[patch 08/18] PS3: Kexec support (and a tutoral on the kexec flow for 64 bit powerpc)

Sat Jun 9 18:17:27 EST 2007

On Wed Jun 6 13:00:15 EST 2007, Geoff Levand wrote:

> Fixup the core platform parts needed for kexec to work on the PS3.
>  - Setup ps3_hpte_clear correctly.
>  - Mask interrupts on irq removal.
>  - Release all hypervisor resources.
>
> Signed-off-by: Geoff Levand <geoffrey.levand at am.sony.com>
> ---
>  arch/powerpc/platforms/ps3/htab.c      |   14 +-
>  arch/powerpc/platforms/ps3/interrupt.c |  199 
> ++++++++++++++++++++-------------
>  arch/powerpc/platforms/ps3/setup.c     |   29 ++--
>  3 files changed, 147 insertions(+), 95 deletions(-)
>
> --- a/arch/powerpc/platforms/ps3/htab.c
> +++ b/arch/powerpc/platforms/ps3/htab.c
> @@ -234,10 +234,18 @@ static void ps3_hpte_invalidate(unsigned
>
>  static void ps3_hpte_clear(void)
>  {
> -       /* Make sure to clean up the frame buffer device first */
> -       ps3fb_cleanup();

I'm glad to see this go.  Which patch added the call to the driver?

> +       int result;
>
> -       lv1_unmap_htab(htab_addr);
> +       DBG(" -> %s:%d\n", __func__, __LINE__);
> +
> +       result = lv1_unmap_htab(htab_addr);
> +       BUG_ON(result);
> +
> +       ps3_mm_shutdown();
> +
> +       ps3_mm_vas_destroy();
>
I tried to look at these to check that nothing dynamically allocated 
was being touched.   I didn't find anything if the memory had been 
hot-unplugged, but it also looked like they skipped the last one.

> +
> +       DBG(" <- %s:%d\n", __func__, __LINE__);
>  }
>
>  void __init ps3_hpte_init(unsigned long htab_size)
>
[skipped interrupt.c changes]

> --- a/arch/powerpc/platforms/ps3/setup.c
> +++ b/arch/powerpc/platforms/ps3/setup.c
> @@ -209,31 +209,28 @@ static int __init ps3_probe(void)
>  #if defined(CONFIG_KEXEC)
>  static void ps3_kexec_cpu_down(int crash_shutdown, int secondary)
>  {
> -       DBG(" -> %s:%d\n", __func__, __LINE__);
> +       int result;
> +       u64 ppe_id;
> +       u64 thread_id = secondary ? 1 : 0;

This is wrong.   This is not what secondary means.  To get the 
thread_id you must use smp_processor_id for logical or 
hard_smp_processor_id() for the hardware thread id.

> +
> +       DBG(" -> %s:%d: (%d)\n", __func__, __LINE__, secondary);
> +       ps3_smp_cleanup_cpu(thread_id);
> +
> +       lv1_get_logical_ppe_id(&ppe_id);
> +       result = lv1_configure_irq_state_bitmap(ppe_id, secondary ? 0 
> : 1, 0);

As the second argument is thread id, again this is wrong.

>
> -       if (secondary) {
> -               int cpu;
> -               for_each_online_cpu(cpu)
> -                       if (cpu)
> -                               ps3_smp_cleanup_cpu(cpu);
> -       } else
> -               ps3_smp_cleanup_cpu(0);
> +       /* seems to fail on second call */
> +       DBG("%s:%d: lv1_configure_irq_state_bitmap (%d) %s\n", 
> __func__,
> +               __LINE__, secondary, ps3_result(result));
>
>         DBG(" <- %s:%d\n", __func__, __LINE__);
>  }

Once linux is running, all processors are identical.  That is the S in 
SMP.   However, during kernel boot, we need one cpu to be running and 
the others to wait until the path is prepared.  Since kexec effectively 
leads to a boot, one cpu becomes known as the boot cpu and the rest 
become secondary cpus.

There are two paths to enter the kexec code: the panic code, and the 
shutdown/reboot syscall.  For normal kexec, whatever cpu thread is 
running the user process when it makes the reboot system call will be 
the master.  For crash kexec, its whichever thread called panic.

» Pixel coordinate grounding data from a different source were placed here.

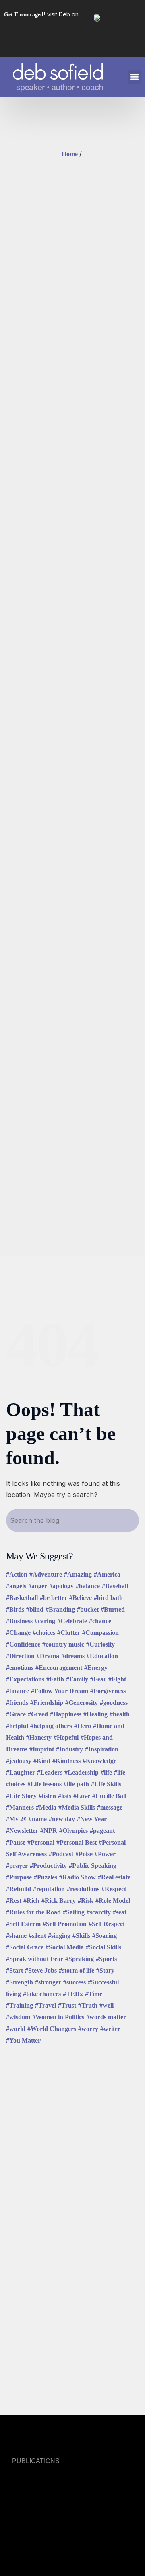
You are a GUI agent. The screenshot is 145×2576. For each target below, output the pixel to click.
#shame (16, 1935)
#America (107, 1574)
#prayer (17, 1865)
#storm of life (76, 1970)
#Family (77, 1679)
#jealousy (18, 1760)
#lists (64, 1795)
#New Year (92, 1819)
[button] (134, 77)
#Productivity (48, 1865)
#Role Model (112, 1900)
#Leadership (81, 1772)
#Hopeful (66, 1737)
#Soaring (104, 1935)
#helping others (51, 1725)
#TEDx (73, 1993)
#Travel (45, 2005)
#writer (110, 2028)
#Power (105, 1854)
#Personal (40, 1842)
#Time (93, 1993)
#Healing (95, 1714)
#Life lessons (44, 1784)
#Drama (48, 1656)
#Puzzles (45, 1877)
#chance (100, 1621)
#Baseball (115, 1586)
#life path (76, 1784)
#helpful (17, 1725)
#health (120, 1714)
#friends (17, 1702)
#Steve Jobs (41, 1970)
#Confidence (23, 1644)
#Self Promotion (65, 1923)
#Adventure (45, 1574)
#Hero (82, 1725)
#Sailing (74, 1912)
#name (38, 1819)
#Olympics (73, 1830)
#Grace (16, 1714)
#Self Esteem (23, 1923)
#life (106, 1772)
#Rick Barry (58, 1900)
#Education (102, 1656)
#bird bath (108, 1597)
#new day (62, 1819)
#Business (19, 1621)
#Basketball (22, 1597)
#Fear (98, 1679)
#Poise (84, 1854)
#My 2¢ (16, 1819)
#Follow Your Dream (59, 1690)
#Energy (96, 1667)
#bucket (88, 1609)
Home (70, 154)
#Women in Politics (58, 2017)
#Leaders (49, 1772)
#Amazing (78, 1574)
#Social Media (65, 1947)
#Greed (38, 1714)
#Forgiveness (108, 1690)
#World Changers (51, 2028)
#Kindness (66, 1760)
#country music (63, 1644)
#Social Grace (25, 1947)
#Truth (87, 2005)
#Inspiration (101, 1749)
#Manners (20, 1807)
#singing (59, 1935)
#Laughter (20, 1772)
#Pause (15, 1842)
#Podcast (61, 1854)
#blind (35, 1609)
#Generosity (81, 1702)
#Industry (69, 1749)
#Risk (85, 1900)
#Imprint (41, 1749)
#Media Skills (76, 1807)
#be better (53, 1597)
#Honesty (39, 1737)
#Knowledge (99, 1760)
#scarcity (99, 1912)
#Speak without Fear (34, 1958)
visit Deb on (41, 14)
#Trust (67, 2005)
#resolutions (83, 1889)
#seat (119, 1912)
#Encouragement (58, 1667)
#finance (17, 1690)
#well (106, 2005)
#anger (37, 1586)
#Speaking (79, 1958)
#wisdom (18, 2017)
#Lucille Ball (109, 1795)
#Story (105, 1970)
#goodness (114, 1702)
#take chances (42, 1993)
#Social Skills (103, 1947)
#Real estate (114, 1877)
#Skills (81, 1935)
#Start (14, 1970)
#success (74, 1982)
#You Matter (23, 2040)
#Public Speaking (92, 1865)
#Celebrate (72, 1621)
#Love (81, 1795)
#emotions (19, 1667)
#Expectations (25, 1679)
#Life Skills (106, 1784)
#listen (47, 1795)
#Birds (15, 1609)
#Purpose (19, 1877)
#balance (88, 1586)
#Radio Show (77, 1877)
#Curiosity (100, 1644)
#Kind (41, 1760)
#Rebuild (18, 1889)
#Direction (20, 1656)
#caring (45, 1621)
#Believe (80, 1597)
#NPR (48, 1830)
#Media (46, 1807)
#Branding (60, 1609)
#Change (18, 1632)
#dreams (73, 1656)
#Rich (31, 1900)
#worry (88, 2028)
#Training (19, 2005)
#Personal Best (76, 1842)
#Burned (113, 1609)
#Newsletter (22, 1830)
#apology (61, 1586)
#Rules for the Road (33, 1912)
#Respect (114, 1889)
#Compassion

The secondary flag to cpu_down exists because the secondary cpus will 
call it in ipi context but will not return to the irq layer to eoi the 
ipi.  The call to cpu_down is made from kexec_smp_down initiated via 
the smp_call_function ipi context but instead of returning, 
kexec_smp_down calls kexec_smp_wait which will mark the paca, switch to 
real mode and spin with the hardware thread in r3 until the master 
tells them its done copying the kernel, when it will jump to address 
0x60.

The code in default_machine_kexec calls kexec_prepare_cpus which uses 
smp_call_function to ipi the other cpus and have them call 
kexec_cpu_down.  After the secondaries have marked their paca, cpu_down 
will be called on the master with the secondary arg 0.  During this 
call all other cpus are spinning.  After this call, the cpu will switch 
to a statically allocated stack and copy the new image pages into 
place, destroying any dynamically allocated and per-cpu data.  It then 
calls switches to real mode and calls the htab_clear hook to tear down 
the page tables, leaving a clean state for the new kernel.  When 
finished it copies 256 bytes from the entry point to address 0 and 
tells any slaves to branch to 0x60.  It then branches to the entry 
point (not address 0) with r3 containing its hardware cpu id, r4 
containing the entry address, and r5 containing 0.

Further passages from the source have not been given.